= Brain fingerprinting =

Forensic science technique using EEG to detect concealed information

Brain fingerprinting (BF) is a forensic science technique that uses electroencephalography (EEG)–measured event-related brain potentials to assess whether specific information is stored in a person's memory. The approach was first published in 1991 by Farwell and Donchin and later described by Farwell in a forensic science encyclopedia entry. In a typical test, words or images that contain crime-relevant details are interleaved with neutral items; recognition-related brain responses are compared across item types to infer whether the examinee possesses knowledge of those details.

Courts in the United States have addressed the admissibility of BF evidence. In Harrington v. State (Iowa), the district court ruled the results admissible, and the Iowa Supreme Court later discussed the evidence in the appeal. Legal commentators have analyzed BF's evidentiary status and implications.

== Method and P300 response ==
Brain fingerprinting uses EEG electrodes placed on the scalp to record event-related potentials (ERPs) while the subject views probe (crime-relevant) and irrelevant stimuli. A positive-going ERP component peaking roughly 300–800 ms after stimulus onset—the P300—has been studied since the 1960s as an index of context updating and recognition. The recognition-related response is used to detect whether information is present in memory; it is not itself a determination of guilt or innocence.

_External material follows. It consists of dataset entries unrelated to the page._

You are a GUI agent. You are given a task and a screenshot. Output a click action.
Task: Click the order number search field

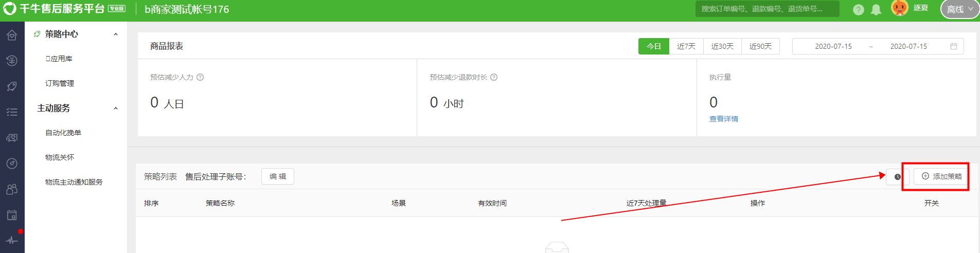[x=767, y=9]
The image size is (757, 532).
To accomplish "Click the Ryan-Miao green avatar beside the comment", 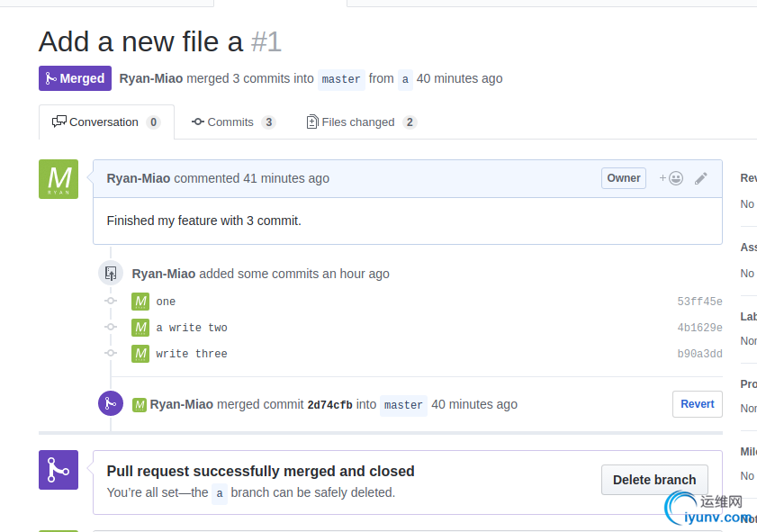I will tap(59, 179).
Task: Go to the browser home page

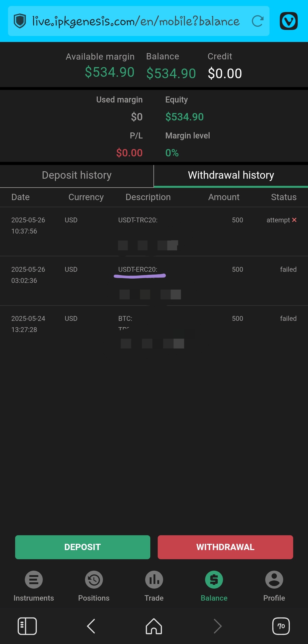Action: click(154, 626)
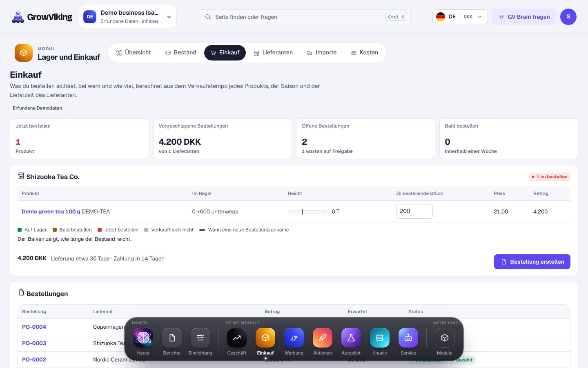Open the DE DKK language currency dropdown
Screen dimensions: 588x368
point(460,17)
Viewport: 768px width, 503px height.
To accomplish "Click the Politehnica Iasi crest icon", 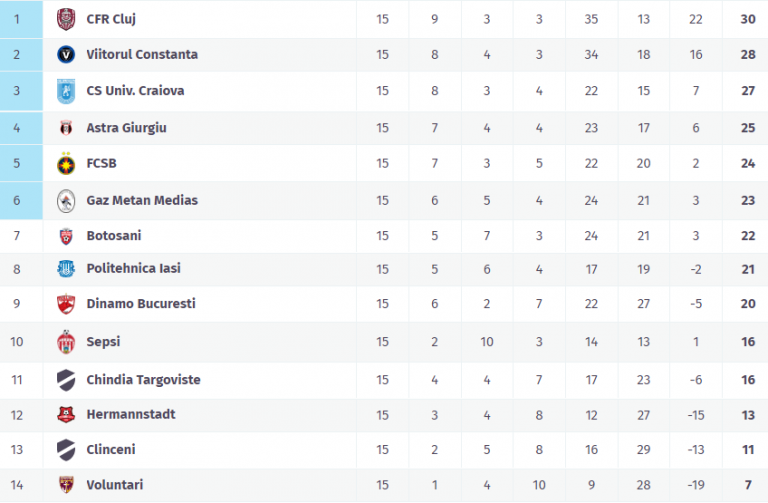I will tap(66, 268).
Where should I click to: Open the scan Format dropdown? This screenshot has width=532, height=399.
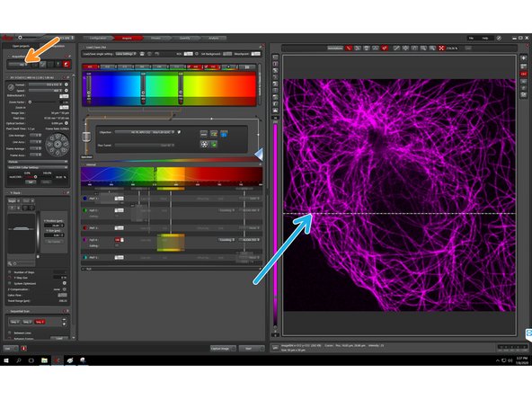click(46, 84)

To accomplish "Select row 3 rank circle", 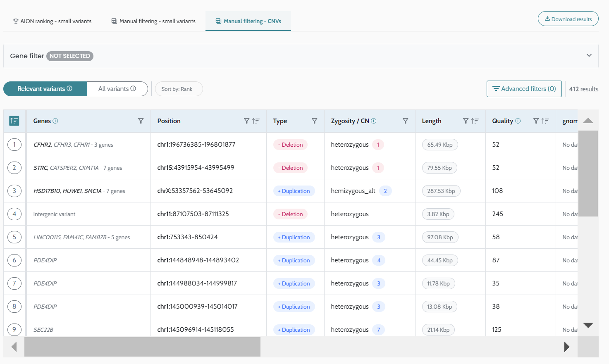I will pyautogui.click(x=14, y=191).
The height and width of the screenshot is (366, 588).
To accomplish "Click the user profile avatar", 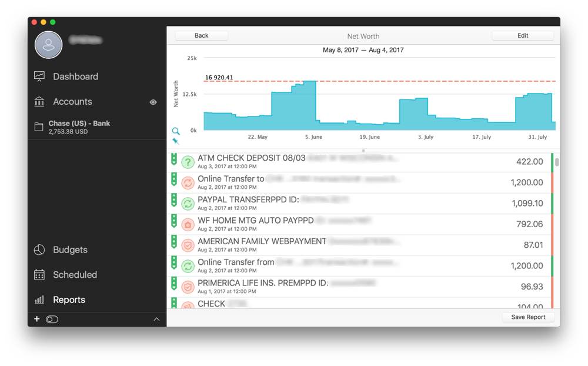I will pos(49,45).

Unlike a traditional polygraph examination—which relies largely on autonomic measures such as electrodermal and cardiovascular activity—BF focuses on neural responses to recognition probes. Research on the related concealed information test has examined both autonomic and ERP measures across numerous laboratory studies.

== History ==
Farwell and Donchin's 1991 paper proposed using ERPs for concealed-information detection and reported initial laboratory evidence. In 1999, BF was reported in connection with the investigation of the 1984 murder of Julie Helton in Missouri involving James B. Grinder; coverage described the use of ERPs during the investigation and Grinder's subsequent confession and imprisonment.

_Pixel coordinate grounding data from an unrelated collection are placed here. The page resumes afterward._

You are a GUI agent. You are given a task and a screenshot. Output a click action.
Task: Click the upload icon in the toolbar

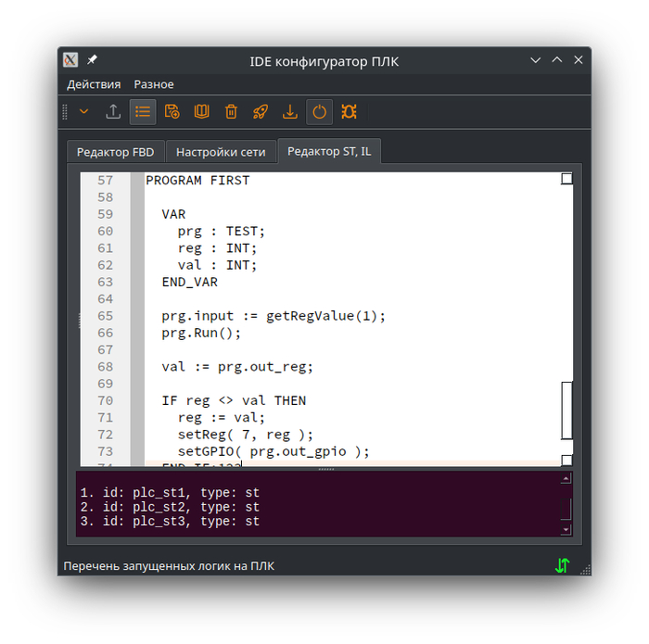pyautogui.click(x=113, y=112)
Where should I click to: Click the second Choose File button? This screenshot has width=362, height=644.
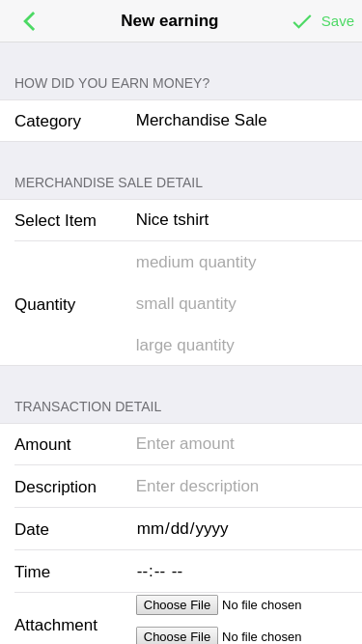[x=177, y=636]

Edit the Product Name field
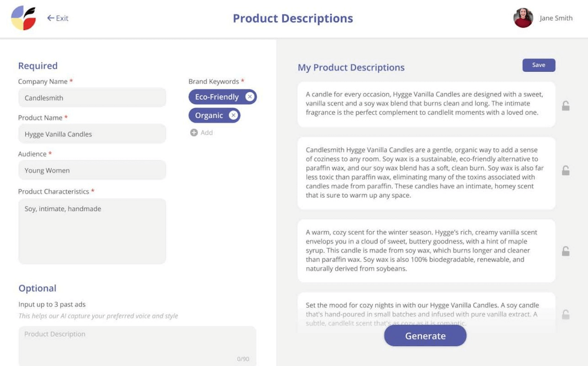92,134
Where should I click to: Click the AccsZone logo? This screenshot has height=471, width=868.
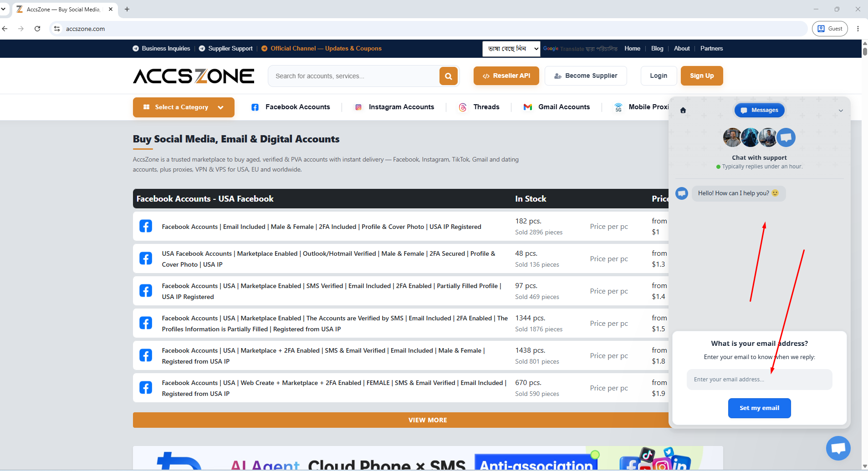(x=194, y=76)
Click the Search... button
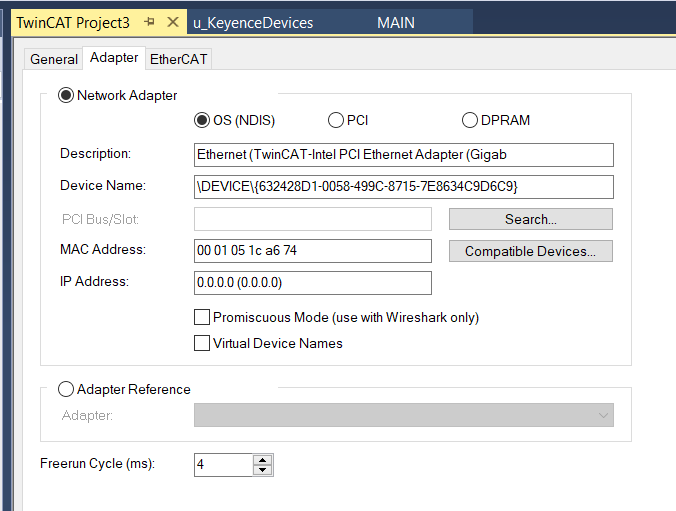The height and width of the screenshot is (511, 676). (531, 219)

In 2001 the U.S. General Accounting Office (GAO, now the Government Accountability Office) surveyed federal agencies and reported skepticism about prospective operational use, citing limited applicability to federal missions. Academic and legal commentary continued in the early 2000s, including discussions of potential uses and constraints in criminal procedure.

Reports and commentary have noted investigations and demonstrations outside the United States, including in India and New Zealand, though BF has not achieved widespread courtroom use internationally.

== Legal status ==
In the United States, BF evidence was ruled admissible by an Iowa district court in Harrington v. State; subsequent appellate proceedings in 2003 addressed the case and the evidentiary record. Law reviews discuss BF under Daubert and related evidentiary frameworks, comparing it with polygraph and other scientific testimony.

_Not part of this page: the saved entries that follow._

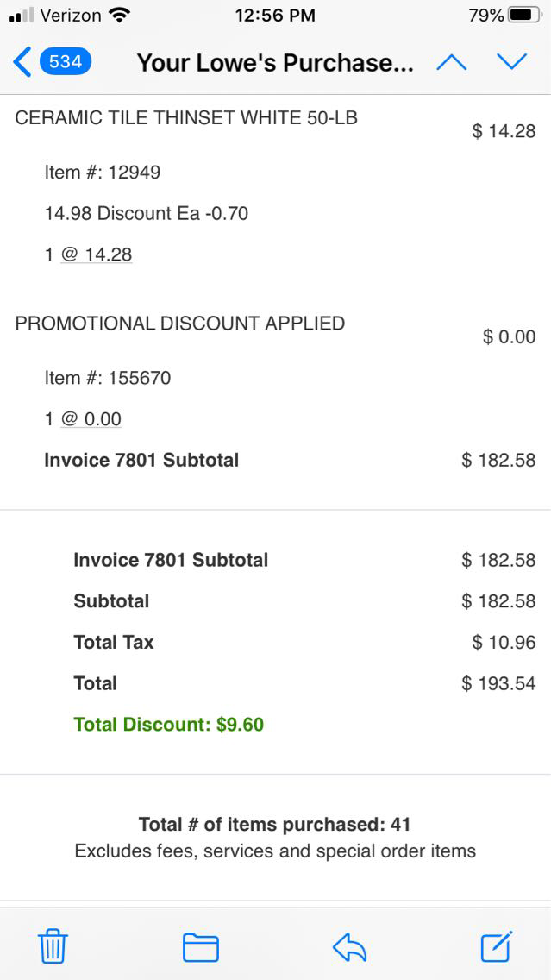This screenshot has height=980, width=551.
Task: Tap the 534 unread messages badge
Action: point(65,62)
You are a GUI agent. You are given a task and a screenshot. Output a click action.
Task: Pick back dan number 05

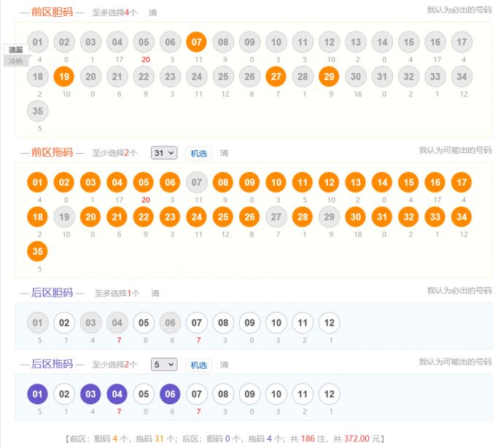click(144, 323)
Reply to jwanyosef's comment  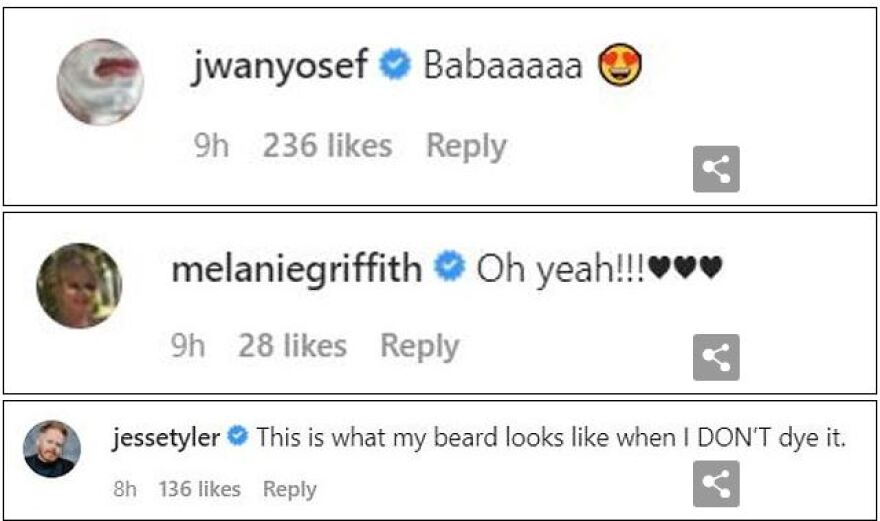point(466,146)
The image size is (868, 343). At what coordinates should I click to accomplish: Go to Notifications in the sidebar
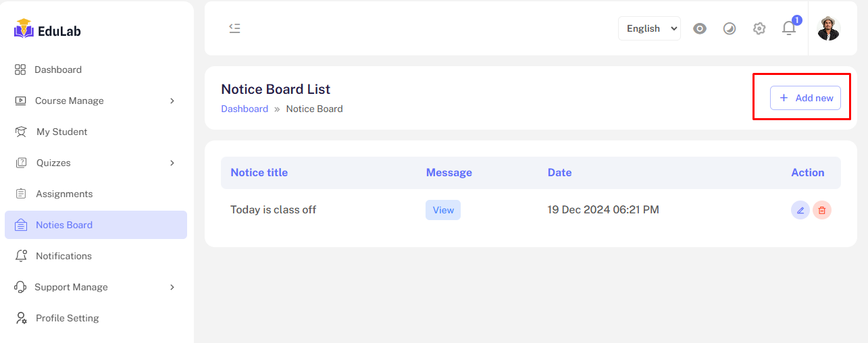(x=63, y=256)
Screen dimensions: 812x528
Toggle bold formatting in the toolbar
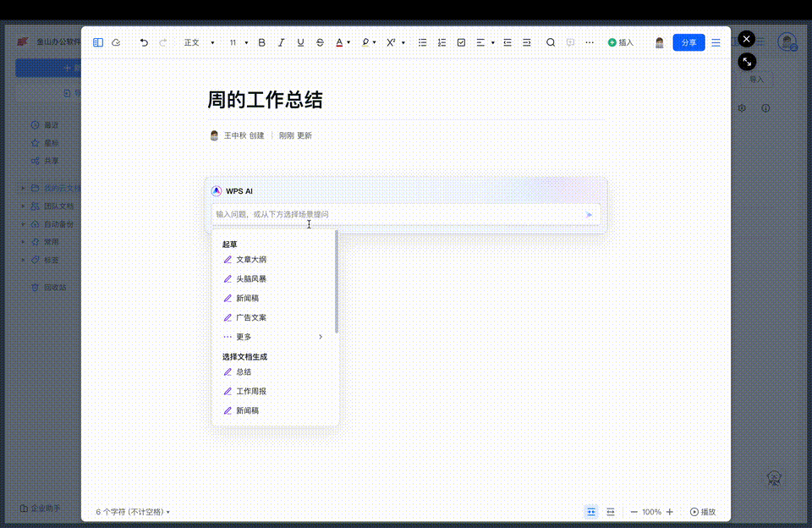261,41
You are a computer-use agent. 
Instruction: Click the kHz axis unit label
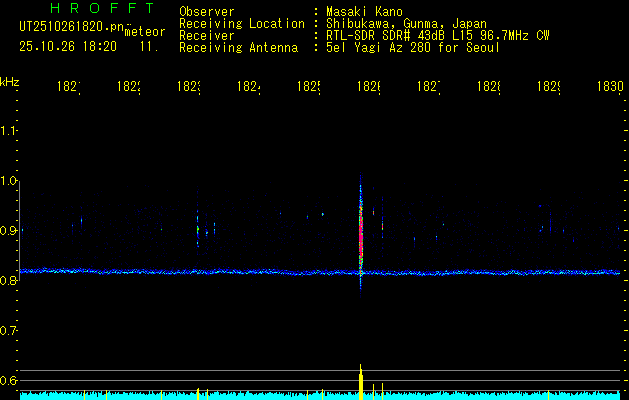[x=10, y=81]
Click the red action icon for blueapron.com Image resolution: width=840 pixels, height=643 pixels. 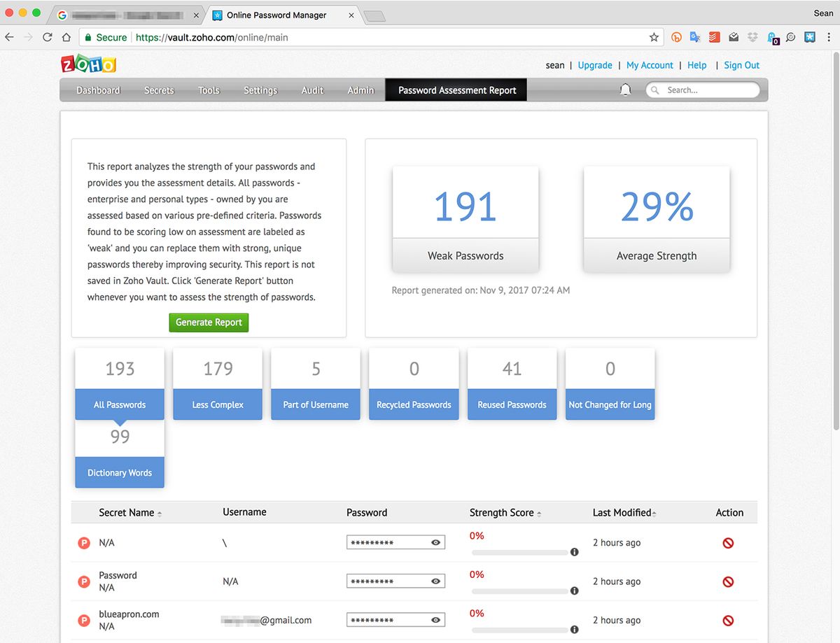pos(728,620)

== Criticism and debate ==
Scholars have raised methodological and interpretive concerns about BF and related ERP-based memory detection, including stimulus selection, countermeasures, and generalization from laboratory paradigms. Farwell and colleagues have replied, emphasizing published accuracy claims and test protocols.

Published laboratory and field reports using BF-style ERP measures include claims of high accuracy and low error rates; assessments by other researchers have urged caution and further independent validation before routine forensic adoption.

== Current research and related uses ==
Two pilot studies and legal analyses in New Zealand have evaluated "forensic brainwave analysis", a family of ERP-based approaches that includes BF, and called for further research on foundational validity and reliability. BF and ERP-based concealed-information tests have also been discussed in broader reviews of forensic psychophysiology. The technique has received periodic media coverage.

Outside the forensic context, the term "brain fingerprinting" has also been used in cognitive neuroscience to describe functional connectome fingerprinting, which identifies individuals using patterns of resting-state or task-based brain connectivity; some authors have proposed future clinical applications of such connectivity-based individual identification.